Send back all of the data, word for word.

**** DATA FOR THIS EXERCISE ****

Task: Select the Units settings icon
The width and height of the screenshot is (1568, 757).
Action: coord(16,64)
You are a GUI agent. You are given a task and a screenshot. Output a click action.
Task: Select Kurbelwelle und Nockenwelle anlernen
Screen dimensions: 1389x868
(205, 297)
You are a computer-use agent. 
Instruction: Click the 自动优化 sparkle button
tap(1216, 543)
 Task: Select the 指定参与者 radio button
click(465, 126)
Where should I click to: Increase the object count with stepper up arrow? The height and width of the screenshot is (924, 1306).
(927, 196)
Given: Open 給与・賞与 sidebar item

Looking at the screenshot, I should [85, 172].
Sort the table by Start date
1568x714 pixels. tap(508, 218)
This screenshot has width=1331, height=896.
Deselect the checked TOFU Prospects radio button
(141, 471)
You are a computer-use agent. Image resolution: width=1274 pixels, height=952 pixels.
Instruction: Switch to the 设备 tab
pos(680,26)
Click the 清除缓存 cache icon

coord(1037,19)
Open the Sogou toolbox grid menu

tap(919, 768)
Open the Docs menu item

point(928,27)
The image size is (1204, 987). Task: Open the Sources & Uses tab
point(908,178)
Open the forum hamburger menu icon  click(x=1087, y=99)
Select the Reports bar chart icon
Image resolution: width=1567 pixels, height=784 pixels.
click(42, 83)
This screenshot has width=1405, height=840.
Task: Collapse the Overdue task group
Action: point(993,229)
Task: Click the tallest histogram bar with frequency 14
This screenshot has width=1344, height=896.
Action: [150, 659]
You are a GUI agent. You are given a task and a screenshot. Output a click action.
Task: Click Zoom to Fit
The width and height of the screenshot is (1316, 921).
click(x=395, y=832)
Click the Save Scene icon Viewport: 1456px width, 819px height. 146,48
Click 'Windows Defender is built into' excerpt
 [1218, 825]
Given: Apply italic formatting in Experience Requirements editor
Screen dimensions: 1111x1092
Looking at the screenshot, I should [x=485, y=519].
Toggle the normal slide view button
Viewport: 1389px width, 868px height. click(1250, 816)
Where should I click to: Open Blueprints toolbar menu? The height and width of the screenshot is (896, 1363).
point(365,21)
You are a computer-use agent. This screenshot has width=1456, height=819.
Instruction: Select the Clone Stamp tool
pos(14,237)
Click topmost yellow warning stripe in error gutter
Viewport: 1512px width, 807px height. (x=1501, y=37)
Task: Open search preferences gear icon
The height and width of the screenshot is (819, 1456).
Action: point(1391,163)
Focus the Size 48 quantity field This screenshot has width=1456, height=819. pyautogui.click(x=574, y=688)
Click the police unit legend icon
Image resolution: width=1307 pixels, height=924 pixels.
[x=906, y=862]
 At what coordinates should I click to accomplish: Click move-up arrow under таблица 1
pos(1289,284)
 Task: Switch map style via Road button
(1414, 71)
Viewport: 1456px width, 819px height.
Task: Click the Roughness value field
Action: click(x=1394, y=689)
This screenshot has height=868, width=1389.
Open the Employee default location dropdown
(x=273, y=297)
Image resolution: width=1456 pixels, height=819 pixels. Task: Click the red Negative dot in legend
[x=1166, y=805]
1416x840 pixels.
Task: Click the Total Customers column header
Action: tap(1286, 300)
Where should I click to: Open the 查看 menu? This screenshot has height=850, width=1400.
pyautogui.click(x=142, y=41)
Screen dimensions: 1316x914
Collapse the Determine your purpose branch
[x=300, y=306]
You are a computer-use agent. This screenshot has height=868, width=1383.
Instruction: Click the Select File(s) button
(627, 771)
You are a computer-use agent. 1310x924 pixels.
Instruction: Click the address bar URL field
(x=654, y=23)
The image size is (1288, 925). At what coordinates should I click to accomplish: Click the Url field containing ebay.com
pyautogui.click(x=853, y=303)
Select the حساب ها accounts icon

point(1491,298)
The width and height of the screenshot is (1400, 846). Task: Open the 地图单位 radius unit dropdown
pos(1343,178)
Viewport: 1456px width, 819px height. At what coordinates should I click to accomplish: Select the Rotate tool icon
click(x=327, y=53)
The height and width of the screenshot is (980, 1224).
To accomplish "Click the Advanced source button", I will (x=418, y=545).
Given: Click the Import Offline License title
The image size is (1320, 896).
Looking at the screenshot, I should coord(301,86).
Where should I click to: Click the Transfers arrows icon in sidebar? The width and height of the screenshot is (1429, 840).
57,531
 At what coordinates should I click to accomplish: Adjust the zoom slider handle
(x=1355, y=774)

****

- **RESULT BELOW**
Task: Select the Units settings icon
The width and height of the screenshot is (1568, 757).
Action: coord(16,64)
You are a GUI agent. You are given a task and a screenshot. Output a click action.
Task: Select Kurbelwelle und Nockenwelle anlernen
Screen dimensions: 1389x868
(205, 297)
You are a computer-use agent. 
Instruction: Click the 自动优化 sparkle button
tap(1216, 543)
 Task: Select the 指定参与者 radio button
click(465, 126)
Where should I click to: Increase the object count with stepper up arrow? The height and width of the screenshot is (924, 1306).
(927, 196)
Given: Open 給与・賞与 sidebar item

Looking at the screenshot, I should [85, 172].
Sort the table by Start date
1568x714 pixels. tap(508, 218)
This screenshot has width=1331, height=896.
Deselect the checked TOFU Prospects radio button
(141, 471)
You are a computer-use agent. Image resolution: width=1274 pixels, height=952 pixels.
Instruction: Switch to the 设备 tab
pos(680,26)
Click the 清除缓存 cache icon

coord(1037,19)
Open the Sogou toolbox grid menu

tap(919, 768)
Open the Docs menu item

point(928,27)
The image size is (1204, 987). Task: Open the Sources & Uses tab
point(908,178)
Open the forum hamburger menu icon  click(x=1087, y=99)
Select the Reports bar chart icon
Image resolution: width=1567 pixels, height=784 pixels.
click(42, 83)
This screenshot has width=1405, height=840.
Task: Collapse the Overdue task group
Action: point(993,229)
Task: Click the tallest histogram bar with frequency 14
This screenshot has width=1344, height=896.
Action: [150, 659]
You are a GUI agent. You are given a task and a screenshot. Output a click action.
Task: Click Zoom to Fit
The width and height of the screenshot is (1316, 921).
click(x=395, y=832)
Click the Save Scene icon Viewport: 1456px width, 819px height. 146,48
Click 'Windows Defender is built into' excerpt
 [1218, 825]
Given: Apply italic formatting in Experience Requirements editor
Screen dimensions: 1111x1092
Looking at the screenshot, I should [x=485, y=519].
Toggle the normal slide view button
Viewport: 1389px width, 868px height. click(1250, 816)
Where should I click to: Open Blueprints toolbar menu? The height and width of the screenshot is (896, 1363).
point(365,21)
You are a computer-use agent. This screenshot has width=1456, height=819.
Instruction: Select the Clone Stamp tool
pos(14,237)
Click topmost yellow warning stripe in error gutter
Viewport: 1512px width, 807px height. (x=1501, y=37)
Task: Open search preferences gear icon
The height and width of the screenshot is (819, 1456).
Action: point(1391,163)
Focus the Size 48 quantity field This screenshot has width=1456, height=819. pyautogui.click(x=574, y=688)
Click the police unit legend icon
Image resolution: width=1307 pixels, height=924 pixels.
[x=906, y=862]
 At what coordinates should I click to accomplish: Click move-up arrow under таблица 1
pos(1289,284)
 Task: Switch map style via Road button
(1414, 71)
Viewport: 1456px width, 819px height.
Task: Click the Roughness value field
Action: click(x=1394, y=689)
This screenshot has height=868, width=1389.
Open the Employee default location dropdown
(x=273, y=297)
Image resolution: width=1456 pixels, height=819 pixels. Task: Click the red Negative dot in legend
[x=1166, y=805]
1416x840 pixels.
Task: Click the Total Customers column header
Action: tap(1286, 300)
Where should I click to: Open the 查看 menu? This screenshot has height=850, width=1400.
pyautogui.click(x=142, y=41)
Screen dimensions: 1316x914
Collapse the Determine your purpose branch
[x=300, y=306]
You are a computer-use agent. This screenshot has height=868, width=1383.
Instruction: Click the Select File(s) button
(627, 771)
You are a computer-use agent. 1310x924 pixels.
Instruction: Click the address bar URL field
(x=654, y=23)
The image size is (1288, 925). At what coordinates should I click to accomplish: Click the Url field containing ebay.com
pyautogui.click(x=853, y=303)
Select the حساب ها accounts icon

point(1491,298)
The width and height of the screenshot is (1400, 846). Task: Open the 地图单位 radius unit dropdown
pos(1343,178)
Viewport: 1456px width, 819px height. At what coordinates should I click to accomplish: Select the Rotate tool icon
click(x=327, y=53)
The height and width of the screenshot is (980, 1224).
To accomplish "Click the Advanced source button", I will (x=418, y=545).
Given: Click the Import Offline License title
The image size is (1320, 896).
Looking at the screenshot, I should coord(301,86).
Where should I click to: Click the Transfers arrows icon in sidebar? The width and height of the screenshot is (1429, 840).
57,531
 At what coordinates should I click to accomplish: Adjust the zoom slider handle
(x=1355, y=774)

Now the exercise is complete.